System podzielonej płatności (ang. split payment) ma być już wkrótce obowiązkowy dla rozliczeń za towary z sektorów wrażliwych. Wniosek Ministerstwa Finansów w tej sprawie zaaprobowała już Komisja Europejska. Obowiązek ten ma dotyczyć m.in. wyrobów ze stali, surowców wtórnych, odpadów, elektroniki użytkowej (w tym smartfonów i laptopów), paliwa, części samochodowych, a także robót budowlanych.
W doniesieniach niektórych mediów jako termin wprowadzenia tego systemu pojawiała się data 1 marca 2019 r., jednak Ministerstwo Finansów zapewnia, że nastąpi to później. – Na razie nie jesteśmy w stanie podać konkretnej daty, ale nastąpi to wkrótce – zapewnia rzecznik resortu Paweł Jurek.
Czytaj także: Split payment - podzielona płatność: co trzeba wiedzieć
Ministerstwo Finansów już kilka miesięcy temu zapowiadało, że przy okazji wprowadzenia obowiązkowej podzielonej płatności w niektórych sektorach, zostaną wprowadzone także inne zmiany. System split payment ma być stosowany nie tylko dla rozliczeń w złotych, ale także dla rachunków w zagranicznych walutach.
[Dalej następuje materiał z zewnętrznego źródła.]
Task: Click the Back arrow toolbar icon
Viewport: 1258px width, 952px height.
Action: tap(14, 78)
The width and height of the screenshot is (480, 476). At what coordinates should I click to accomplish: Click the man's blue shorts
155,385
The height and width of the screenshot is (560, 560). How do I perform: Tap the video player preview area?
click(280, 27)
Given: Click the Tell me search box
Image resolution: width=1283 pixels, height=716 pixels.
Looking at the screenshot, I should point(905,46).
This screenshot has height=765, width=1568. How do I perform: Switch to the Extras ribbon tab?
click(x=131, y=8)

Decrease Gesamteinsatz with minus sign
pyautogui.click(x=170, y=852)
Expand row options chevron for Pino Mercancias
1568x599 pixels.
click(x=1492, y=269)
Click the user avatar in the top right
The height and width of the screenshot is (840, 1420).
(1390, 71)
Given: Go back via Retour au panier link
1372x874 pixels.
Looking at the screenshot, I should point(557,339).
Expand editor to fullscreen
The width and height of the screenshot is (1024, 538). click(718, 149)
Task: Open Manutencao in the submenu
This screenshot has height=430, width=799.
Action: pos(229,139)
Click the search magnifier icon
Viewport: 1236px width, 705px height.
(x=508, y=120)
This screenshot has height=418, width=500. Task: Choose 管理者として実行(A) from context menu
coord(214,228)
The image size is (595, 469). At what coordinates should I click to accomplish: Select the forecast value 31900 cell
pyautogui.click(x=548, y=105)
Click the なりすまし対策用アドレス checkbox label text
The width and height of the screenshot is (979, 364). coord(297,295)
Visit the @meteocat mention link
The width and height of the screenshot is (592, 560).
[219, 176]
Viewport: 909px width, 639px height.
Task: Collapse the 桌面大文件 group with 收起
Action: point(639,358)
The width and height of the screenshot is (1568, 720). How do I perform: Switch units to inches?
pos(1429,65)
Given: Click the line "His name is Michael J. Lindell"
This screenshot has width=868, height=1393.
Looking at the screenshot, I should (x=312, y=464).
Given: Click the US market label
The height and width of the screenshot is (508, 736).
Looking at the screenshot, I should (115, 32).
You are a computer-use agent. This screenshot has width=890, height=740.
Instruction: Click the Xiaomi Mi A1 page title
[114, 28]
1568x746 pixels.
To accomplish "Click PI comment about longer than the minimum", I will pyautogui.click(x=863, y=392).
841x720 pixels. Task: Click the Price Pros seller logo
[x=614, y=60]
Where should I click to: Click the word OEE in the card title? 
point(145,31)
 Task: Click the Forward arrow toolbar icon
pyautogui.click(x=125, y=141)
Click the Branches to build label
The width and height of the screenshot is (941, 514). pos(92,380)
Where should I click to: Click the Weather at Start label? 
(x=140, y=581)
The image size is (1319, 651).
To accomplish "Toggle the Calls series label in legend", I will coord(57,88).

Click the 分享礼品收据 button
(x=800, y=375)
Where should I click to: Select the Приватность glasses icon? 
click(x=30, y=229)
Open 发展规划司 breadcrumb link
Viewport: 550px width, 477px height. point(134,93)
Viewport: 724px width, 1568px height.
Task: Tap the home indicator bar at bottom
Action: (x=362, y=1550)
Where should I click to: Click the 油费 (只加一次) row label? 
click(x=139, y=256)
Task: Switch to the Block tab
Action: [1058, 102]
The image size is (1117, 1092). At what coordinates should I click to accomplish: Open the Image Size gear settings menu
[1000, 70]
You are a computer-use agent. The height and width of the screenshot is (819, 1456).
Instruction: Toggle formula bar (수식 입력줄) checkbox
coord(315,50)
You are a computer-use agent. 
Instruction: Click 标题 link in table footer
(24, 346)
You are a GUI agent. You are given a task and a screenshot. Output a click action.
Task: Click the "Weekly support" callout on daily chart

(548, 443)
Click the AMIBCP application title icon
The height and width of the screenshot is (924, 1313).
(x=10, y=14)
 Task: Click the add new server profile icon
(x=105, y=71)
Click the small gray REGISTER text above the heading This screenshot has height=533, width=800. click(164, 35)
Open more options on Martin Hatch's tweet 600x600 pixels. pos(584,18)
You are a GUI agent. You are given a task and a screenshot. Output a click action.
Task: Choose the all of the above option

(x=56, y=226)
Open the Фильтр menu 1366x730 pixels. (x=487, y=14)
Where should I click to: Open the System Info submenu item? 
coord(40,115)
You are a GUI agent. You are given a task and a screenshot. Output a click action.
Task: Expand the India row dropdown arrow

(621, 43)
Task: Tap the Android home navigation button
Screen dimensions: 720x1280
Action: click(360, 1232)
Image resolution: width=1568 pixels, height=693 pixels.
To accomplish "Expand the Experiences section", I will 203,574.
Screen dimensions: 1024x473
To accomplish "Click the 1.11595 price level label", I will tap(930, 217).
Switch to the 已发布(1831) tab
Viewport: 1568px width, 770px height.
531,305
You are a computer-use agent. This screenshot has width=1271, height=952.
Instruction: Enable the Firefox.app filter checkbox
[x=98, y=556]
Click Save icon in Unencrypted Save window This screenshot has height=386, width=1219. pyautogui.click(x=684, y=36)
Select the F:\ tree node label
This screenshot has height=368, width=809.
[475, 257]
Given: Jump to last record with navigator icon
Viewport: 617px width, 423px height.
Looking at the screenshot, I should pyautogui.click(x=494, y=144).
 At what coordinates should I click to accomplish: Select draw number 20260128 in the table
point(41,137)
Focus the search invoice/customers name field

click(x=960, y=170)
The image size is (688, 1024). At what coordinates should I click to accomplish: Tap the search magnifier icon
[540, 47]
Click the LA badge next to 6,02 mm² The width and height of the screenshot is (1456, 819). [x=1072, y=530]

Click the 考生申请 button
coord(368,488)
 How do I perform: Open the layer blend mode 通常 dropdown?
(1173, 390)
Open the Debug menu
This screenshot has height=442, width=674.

Dotychczasowe przepisy nie przewidywały też podzielonej płatności dla tzw. rachunków powierniczych (używanych np. przez lidera konsorcjum budowlanego dla rozliczeń z wykonawcami prac). Teraz rachunki VAT dla rachunków powierniczych mają być dopuszczalne. W dalszej perspektywie podzielona płatność ma być umożliwiona dla transakcji, w których płatność jest dokonywana za pomocą kart płatniczych.
Nie ogłoszono jeszcze stosownego projektu ustawy, która wdrażałaby te zapowiedzi, jednak Ministerstwo Finansów już konsultuje je m.in. z bankami. Wdrożenie tych pomysłów wymaga bowiem rozwiązania wielu ważnych kwestii, które nie występowały w dotychczasowej praktyce stosowania podzielonej płatności.